A prototype of running mpich applications on Yarn
- Download this project source code to ${MPICH_YANR_HOME} and build out the jar file using command
mvn package
-
Prepare a mpich executable file, cpi for example. Please refer to MPICH's offical guides for this part.
-
Submit the application using command
${HADOOP_HOME}/bin/yarn jar ${MPICH_YANR_HOME}/target/mpich-on-yarn-1.0-SNAPSHOT-jar-with-dependencies.jar -np 2 -exec ${CPI_PATH} -wdir /tmp
Here -np
options means launch how many containers (mpich process) and ${CPI_PATH}
must be the absolute path of cpi executable file.
- Now the mpich related logs are all located in containers' log directory.

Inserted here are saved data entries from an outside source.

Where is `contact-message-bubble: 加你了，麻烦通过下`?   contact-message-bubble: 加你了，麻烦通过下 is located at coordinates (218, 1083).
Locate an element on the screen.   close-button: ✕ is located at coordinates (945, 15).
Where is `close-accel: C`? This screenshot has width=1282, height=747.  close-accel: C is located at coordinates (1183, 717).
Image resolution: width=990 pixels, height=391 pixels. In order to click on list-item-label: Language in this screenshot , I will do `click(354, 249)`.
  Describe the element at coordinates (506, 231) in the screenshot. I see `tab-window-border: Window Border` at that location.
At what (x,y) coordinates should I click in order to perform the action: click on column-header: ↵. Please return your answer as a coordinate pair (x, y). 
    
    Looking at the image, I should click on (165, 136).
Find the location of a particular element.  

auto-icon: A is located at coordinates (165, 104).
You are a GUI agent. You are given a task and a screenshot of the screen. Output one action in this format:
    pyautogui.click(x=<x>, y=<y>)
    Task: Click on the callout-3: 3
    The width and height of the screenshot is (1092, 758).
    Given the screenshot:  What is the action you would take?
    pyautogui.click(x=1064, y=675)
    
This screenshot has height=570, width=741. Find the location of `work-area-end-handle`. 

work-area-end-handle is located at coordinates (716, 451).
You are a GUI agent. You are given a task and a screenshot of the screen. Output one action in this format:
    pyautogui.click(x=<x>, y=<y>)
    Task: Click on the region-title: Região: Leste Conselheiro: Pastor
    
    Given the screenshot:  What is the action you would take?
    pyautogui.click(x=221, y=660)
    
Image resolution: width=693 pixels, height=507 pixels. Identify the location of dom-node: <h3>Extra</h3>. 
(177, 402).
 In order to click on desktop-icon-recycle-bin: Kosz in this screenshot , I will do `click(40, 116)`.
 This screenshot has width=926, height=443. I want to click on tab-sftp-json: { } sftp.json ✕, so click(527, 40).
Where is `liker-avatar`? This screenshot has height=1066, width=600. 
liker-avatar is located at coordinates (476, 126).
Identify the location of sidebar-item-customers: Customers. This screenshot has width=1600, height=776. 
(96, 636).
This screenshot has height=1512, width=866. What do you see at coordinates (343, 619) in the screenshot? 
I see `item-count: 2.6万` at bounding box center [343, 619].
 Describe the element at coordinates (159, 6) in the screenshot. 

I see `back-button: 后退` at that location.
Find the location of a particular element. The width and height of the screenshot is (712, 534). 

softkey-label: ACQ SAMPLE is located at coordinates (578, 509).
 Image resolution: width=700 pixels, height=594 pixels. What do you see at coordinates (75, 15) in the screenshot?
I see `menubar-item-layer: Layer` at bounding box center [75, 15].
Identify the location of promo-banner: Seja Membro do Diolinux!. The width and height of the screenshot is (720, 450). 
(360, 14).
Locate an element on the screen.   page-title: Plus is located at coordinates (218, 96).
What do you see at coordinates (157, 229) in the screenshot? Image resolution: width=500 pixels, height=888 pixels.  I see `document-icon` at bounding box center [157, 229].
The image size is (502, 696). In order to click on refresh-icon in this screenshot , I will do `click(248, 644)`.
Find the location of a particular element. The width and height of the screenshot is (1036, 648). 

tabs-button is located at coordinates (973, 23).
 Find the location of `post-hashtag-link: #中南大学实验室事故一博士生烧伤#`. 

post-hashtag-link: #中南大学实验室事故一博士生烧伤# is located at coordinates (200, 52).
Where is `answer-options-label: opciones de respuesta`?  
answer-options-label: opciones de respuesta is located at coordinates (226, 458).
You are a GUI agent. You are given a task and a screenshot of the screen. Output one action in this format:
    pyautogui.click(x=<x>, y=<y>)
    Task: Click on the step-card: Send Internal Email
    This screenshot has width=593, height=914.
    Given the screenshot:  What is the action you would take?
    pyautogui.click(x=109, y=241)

- Compile the child.c to an executable file
mpicxx ${MPICH_SOURCE_DIR}/examples/child.c -o child
- Compile the parent.c to an executable file
Before compiling parent.c we need to change the source code of it. Change the child executable file path to its absolute path in function call MPI_Comm_spawn
like
err = MPI_Comm_spawn("${MPICH_SOURCE_DIR}/examples/child", MPI_ARGV_NULL, 4, ...
Then compile the parent.c to an executable file
mpicxx ${MPICH_SOURCE_DIR}/examples/parent.c -o parent
- Submit the application using command
${HADOOP_HOME}/bin/yarn jar ${MPICH_YANR_HOME}/target/mpich-on-yarn-1.0-SNAPSHOT-jar-with-dependencies.jar -np 4 -exec ${PARENT_PATH} -wdir /tmp
Here -np
must be 4 and ${PARENT_PATH}
must be the absolute path of parent executable file. And also please note this example will launch 4 more child process, which means it will allocate 4 more containers from Yarn. So this example will launch 9 containers in total, 1 for AppMaster, 4 for parent and 4 for child. Please make sure the Yarn cluster has at least 9216 MB memory because the default memory size of each container is 1024 MB.
-
Redirect container's log to client side.
-
Refactor client side IO server to Netty.
-
Upload the mpich executable to HDFS and make it as container's local resource.